◆ Assignment
In the records below, find the line with "Given: Click the" and the line with "Viewport: 512px width, 512px height."; return exactly those lines and every line between them.

◆ Records supplied
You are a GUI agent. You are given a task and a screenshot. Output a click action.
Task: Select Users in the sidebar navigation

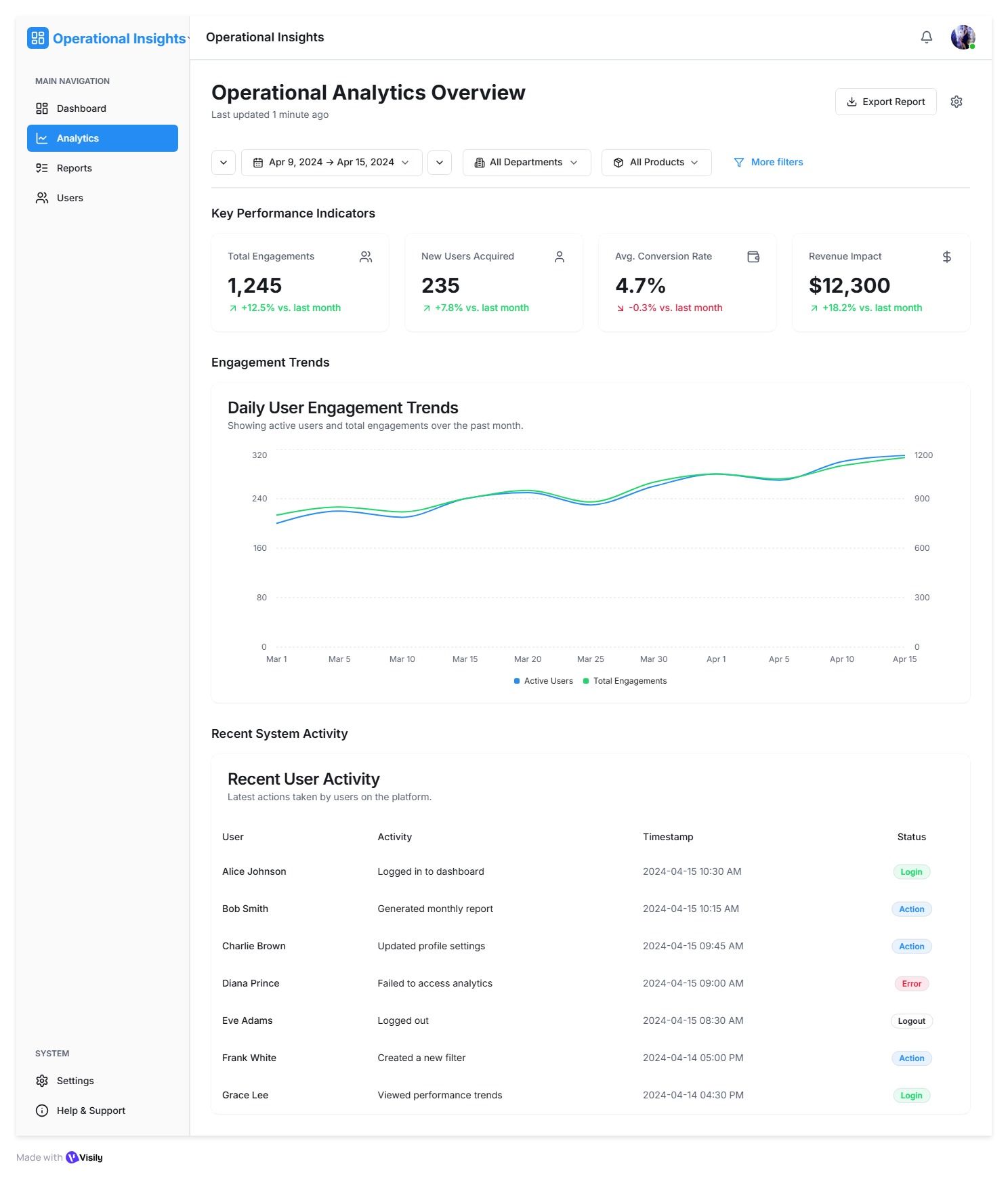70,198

* * *

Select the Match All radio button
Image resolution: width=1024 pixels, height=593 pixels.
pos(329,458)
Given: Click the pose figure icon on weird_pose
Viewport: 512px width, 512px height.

◆ Exercise solution
Given: Click the pose figure icon on weird_pose
Viewport: 512px width, 512px height.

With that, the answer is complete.